[Collected data entries]
========================

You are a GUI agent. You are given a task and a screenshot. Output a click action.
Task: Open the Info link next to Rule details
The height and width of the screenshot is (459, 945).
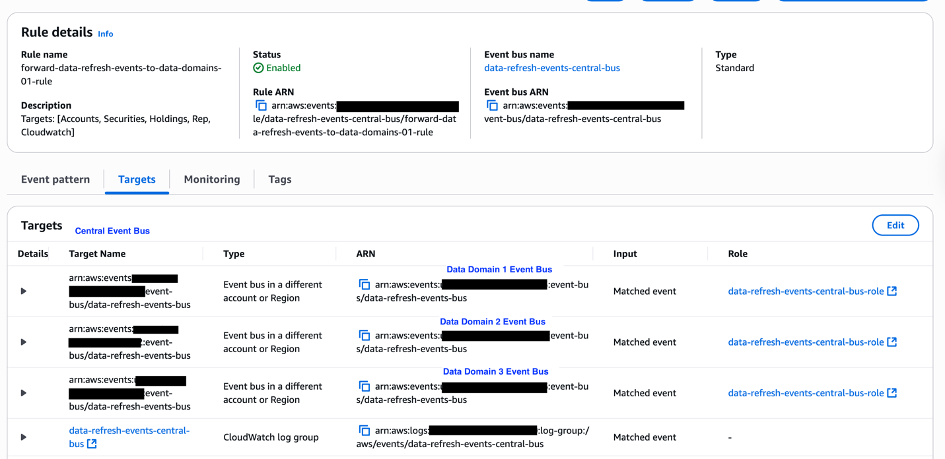click(106, 34)
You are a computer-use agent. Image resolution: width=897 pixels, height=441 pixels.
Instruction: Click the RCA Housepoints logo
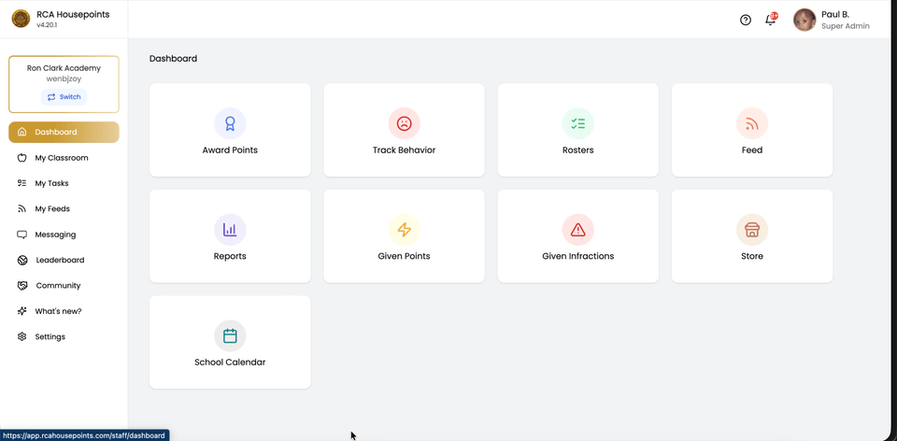tap(21, 19)

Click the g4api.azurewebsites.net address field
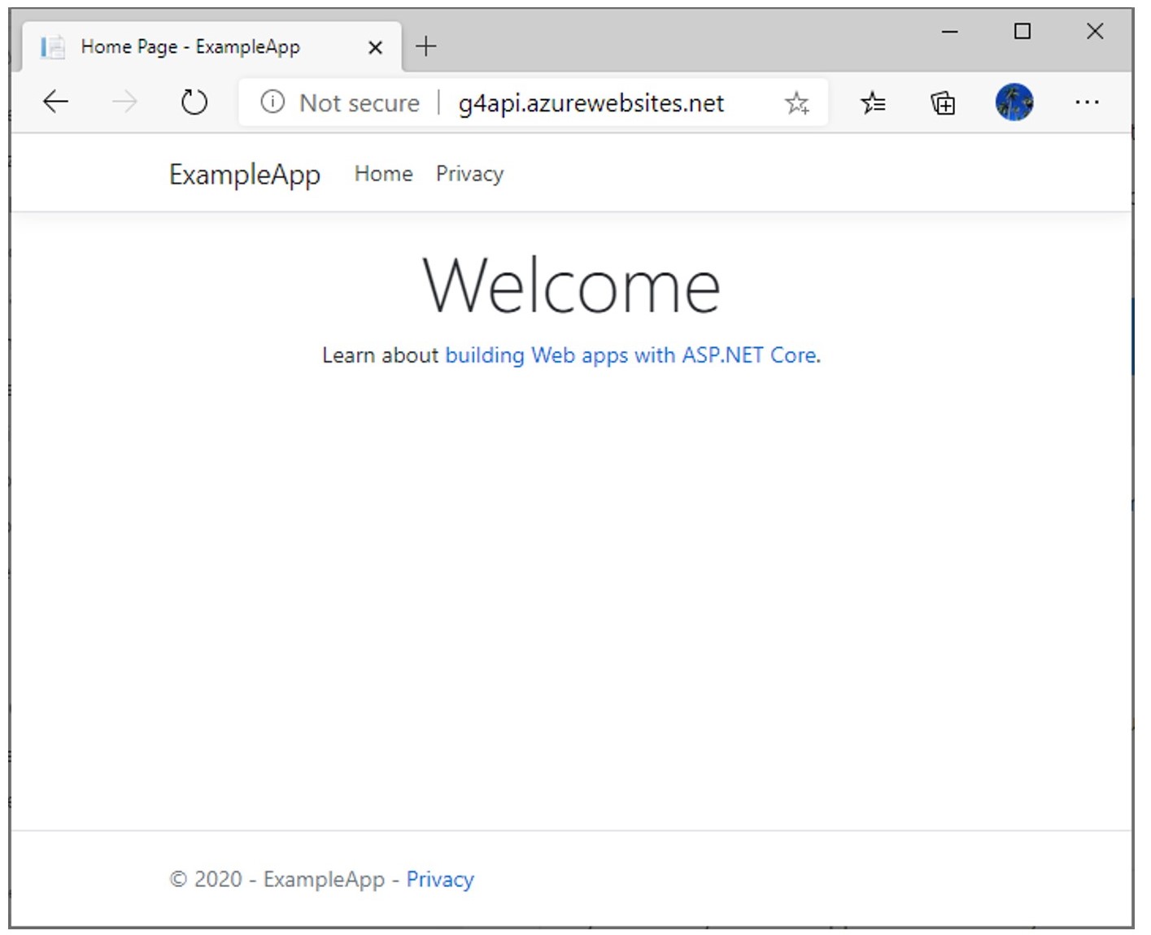coord(591,103)
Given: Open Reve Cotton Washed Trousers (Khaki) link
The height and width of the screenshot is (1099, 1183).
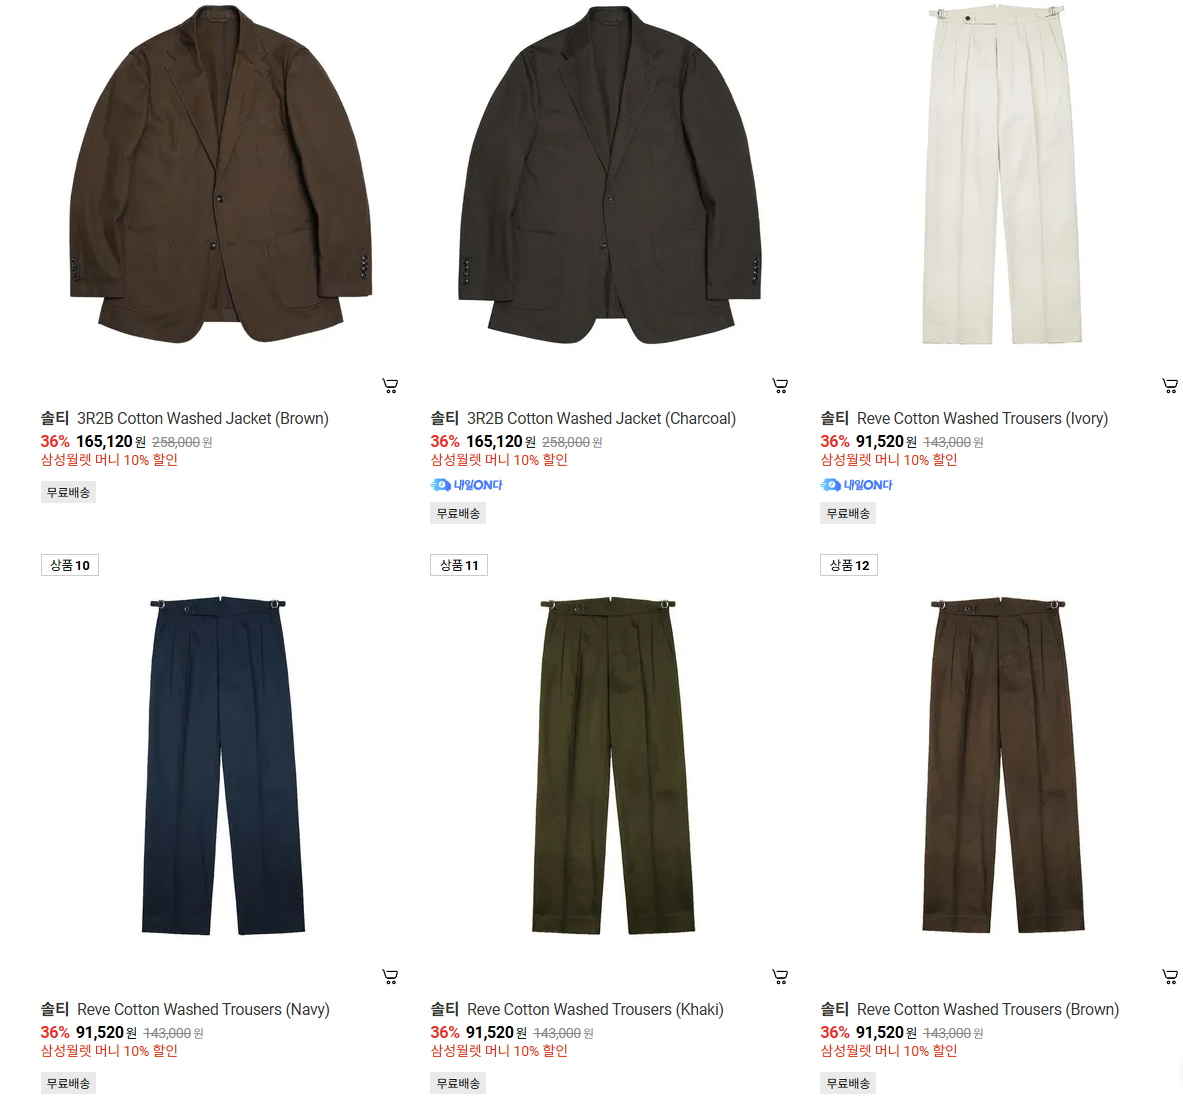Looking at the screenshot, I should (x=595, y=1009).
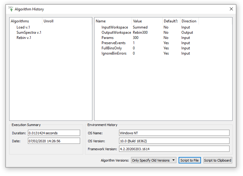The image size is (243, 176).
Task: Select SumSpectra v.1 algorithm entry
Action: (29, 33)
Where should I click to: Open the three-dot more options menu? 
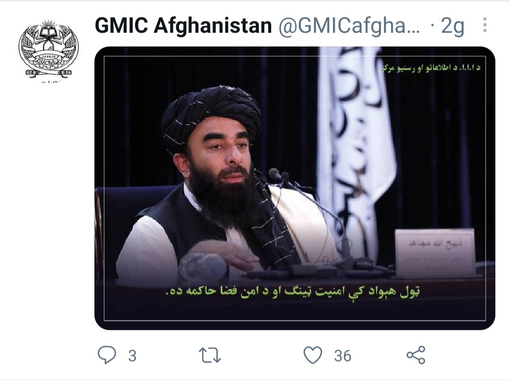tap(485, 25)
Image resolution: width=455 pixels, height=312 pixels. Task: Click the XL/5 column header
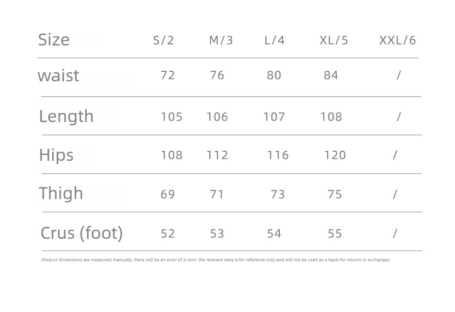[334, 40]
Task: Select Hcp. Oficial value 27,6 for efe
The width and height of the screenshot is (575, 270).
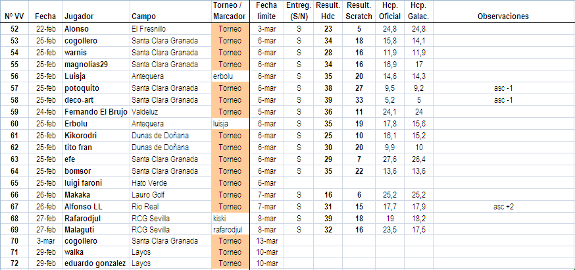Action: (390, 159)
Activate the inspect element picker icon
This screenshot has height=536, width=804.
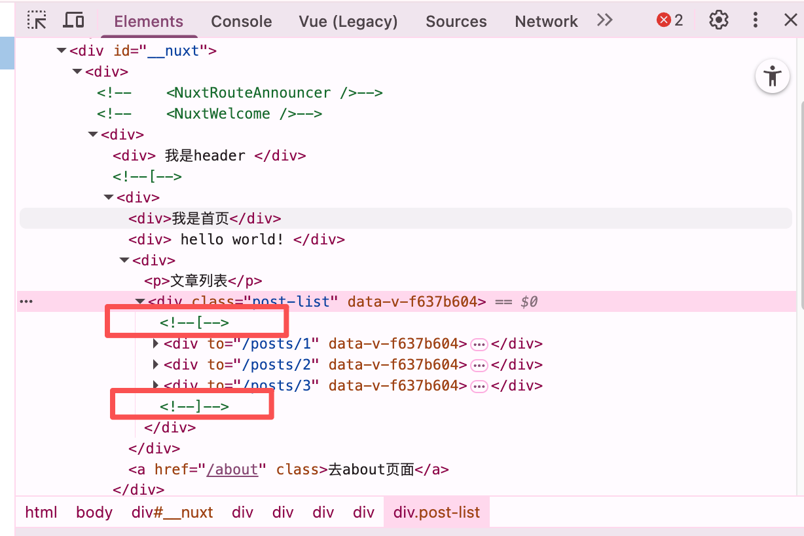point(37,20)
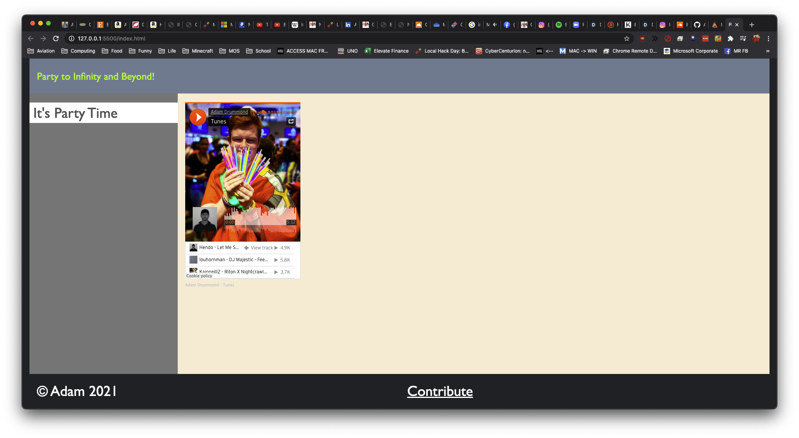Open the Computing bookmarks folder
The height and width of the screenshot is (438, 799).
(x=78, y=51)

========================

## OBJECTIVE
Locate each line above that contains the word "height" and copy those lines out, treating uppercase and lowercase as different.

## WRITTEN RESPONSE
The height and width of the screenshot is (459, 945).
You are a computer-use agent. Image resolution: width=897 pixels, height=441 pixels.
The height and width of the screenshot is (1099, 1183).
Image resolution: width=455 pixels, height=312 pixels. Task: Click the XL/5 column header
The width and height of the screenshot is (575, 270).
This screenshot has height=536, width=804.
The height and width of the screenshot is (438, 799).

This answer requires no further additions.